U.K. banks gained after Rightmove Plc doubled its forecast for the increase in British house prices this year. Commerzbank AG rose 4.7 percent as the lender sold 5 billion euros ($6.5 billion) of loans to Wells Fargo & Co. and Lone Star Funds.
The Stoxx Europe 600 Index climbed 0.4 percent to 297.38 at the close of trading in London, after earlier advancing as much as 0.7 percent. The gauge jumped 2.7 percent last week after Federal Reserve Chairman Ben S. Bernanke backed sustained monetary stimulus for the world’s largest economy.
“Equities are the asset class of choice in a world where more liquidity is being printed no matter what the Fed does,” Marino Valensise, who oversees about $60 billion as chief investment officer at Baring Asset Management Ltd., told Francine Lacqua in an interview on Bloomberg Television in London. “There will be volatility, but I don’t expect another European crisis in the next few months.”
Stocks climbed as a report showed China’s gross domestic product expanded 7.5 percent in the second quarter from a year earlier. That equaled the median forecast in a Bloomberg News survey and the government’s target rate for 2013. The economy expanded at a 7.7 percent pace in the first quarter, according to the National Bureau of Statistics.
The country’s Finance Minister Lou Jiwei signaled on July 12 that the world’s second-biggest economy may expand at a slower pace this year than the government has targeted.
“It’s very fashionable to be bearish on China nowadays,” said Baring’s Valensise. “The reality is 7.5 percent is in line with an earlier target and the five-year plan says 7 percent. This is an economy which is maturing, so it’s natural and obvious that the rate of growth will slow down.”
National benchmark indexes climbed in 13 of the 18 western-European markets today. The U.K.’s FTSE 100 and France’s CAC 40 rose 0.6 percent. Germany’s DAX climbed 0.3 percent.
Fitch Ratings lowered France’s credit rating on July 12, citing concern about the lack of growth and the accumulation of debt in Europe’s second-largest economy.

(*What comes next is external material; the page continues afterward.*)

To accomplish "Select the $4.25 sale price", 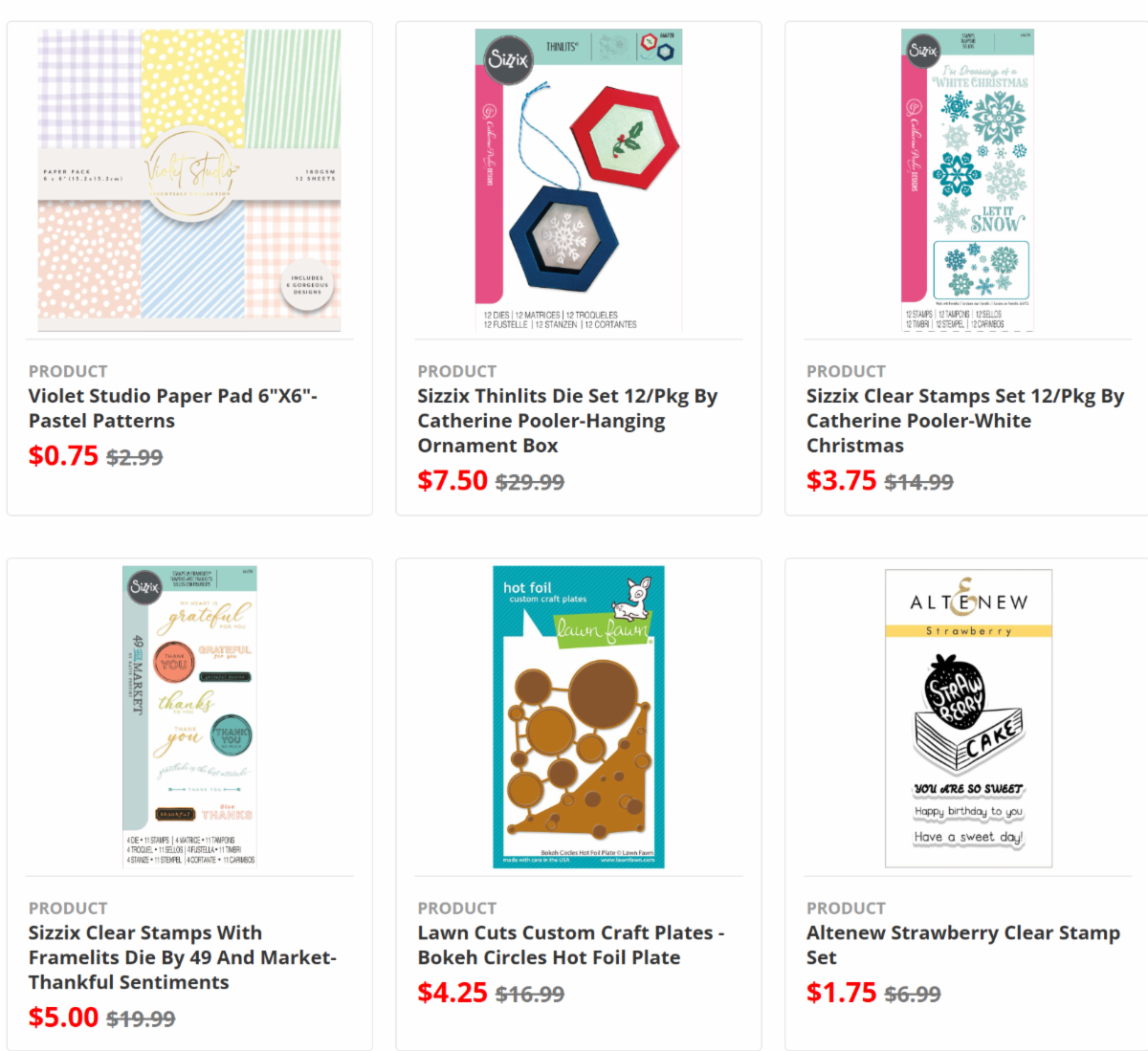I will 453,993.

Royal Bank of Scotland Group Plc led a gauge of U.K. lenders higher today after Rightmove predicted that asking prices for British homes will increase 4 percent this year. It had forecast a gain of 2 percent. The property-website operator also reported that asking prices rose to a record in July.

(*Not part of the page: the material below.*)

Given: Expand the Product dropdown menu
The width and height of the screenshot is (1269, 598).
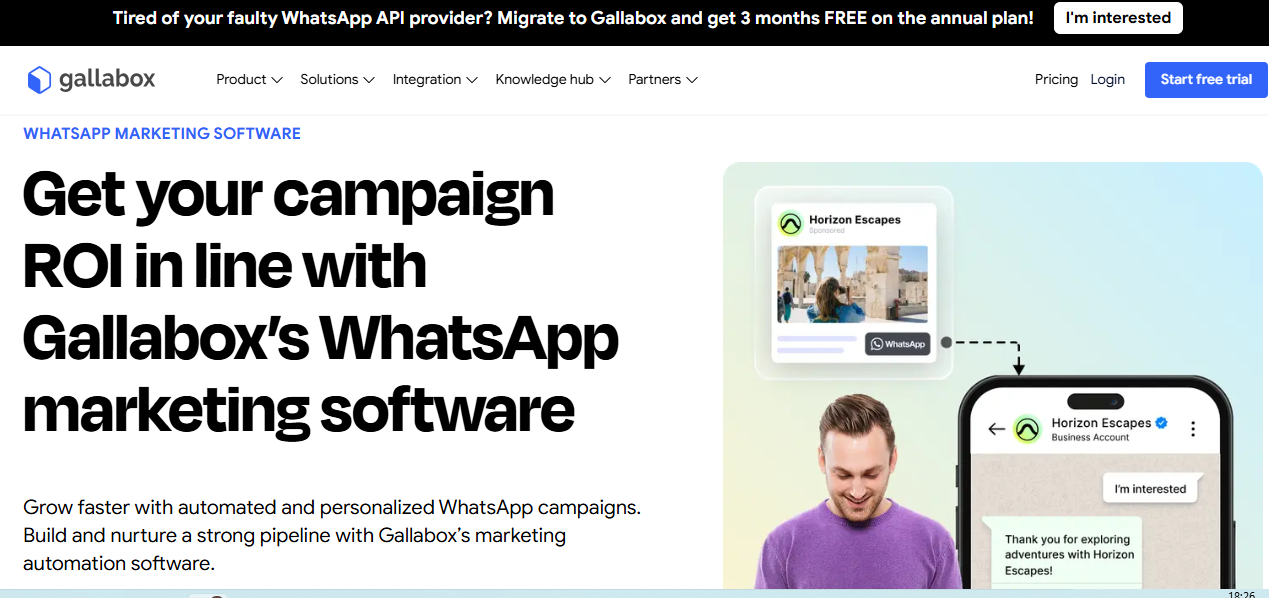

RBS, which is owned by the state, jumped 5.1 percent to 320 pence. Lloyds Banking Group Plc, the nation’s biggest mortgage lender, added 2.5 percent to 69.4 pence, while Barclays Plc increased 1.2 percent to 309.8 pence.

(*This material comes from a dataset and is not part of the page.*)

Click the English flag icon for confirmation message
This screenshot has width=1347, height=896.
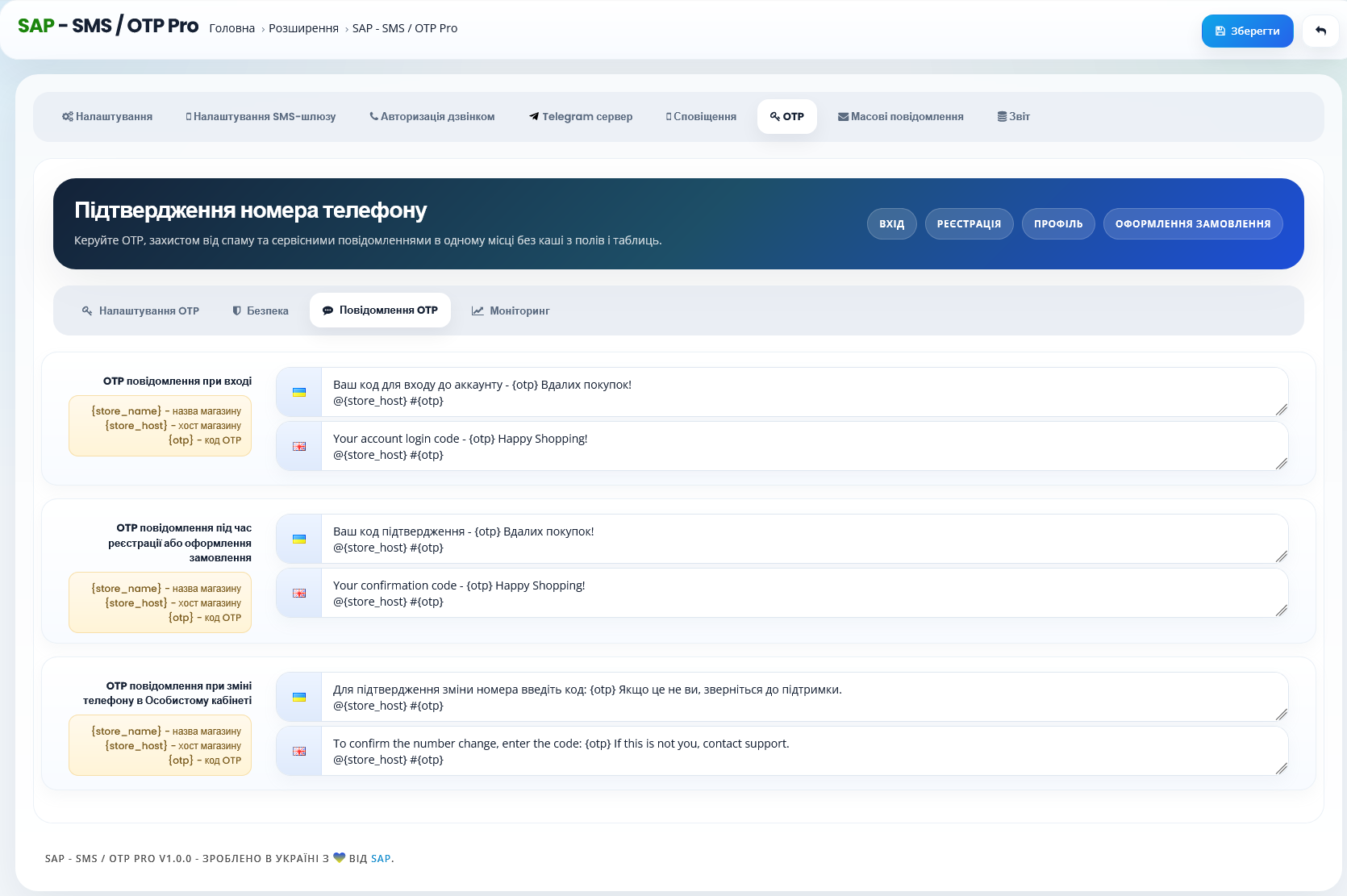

Commerzbank climbed 4.7 percent to 6.25 euros after Wells Fargo and Lone Star agreed to set up a consortium to buy the German lender’s Hypothekenbank Frankfurt real-estate portfolio in the U.K. The transaction will close in the third quarter.
The stock also advanced after Focus magazine reported that the German government has discussed selling shares in the bank to UBS AG. A spokeswoman for Germany’s finance ministry said that there were no current plans to sell the holding.
SEB AB gained 2 percent to 70.75 kronor after Sweden’s fourth-largest bank by market value reported that net income jumped 28 percent to 3.79 billion kronor ($567 million) in the second quarter. That beat the average analyst estimate of 3.21 billion kronor.
Kuehne & Nagel
Kuehne & Nagel International AG added 2 percent to 112.30 francs after the world’s biggest sea-freight forwarder said profit increased 6.3 percent to 153 million Swiss francs ($161 million) in the second quarter. That met the average estimate in a Bloomberg survey.
Mediaset SpA surged 6.9 percent to 3.44 euros after UBS AG raised its target price on the broadcaster controlled by former Italian Prime Minister Silvio Berlusconi to 3.60 euros from 2.40 euros. The brokerage said Mediaset may reveal improved advertising sales when it posts first-half results on August 1.
Man Group Plc slid 4 percent to 88.3 pence after Russian coal miner Sibanthracite Plc pulled its initial public offering. The GLG Emerging Markets Growth Fund, part of Man Group, had sought to raise as much as $214 million by selling its 25 percent stake in the IPO. The fund will now try to find another buyer for the holding, which is its biggest asset, two people with knowledge of the matter said on July 12.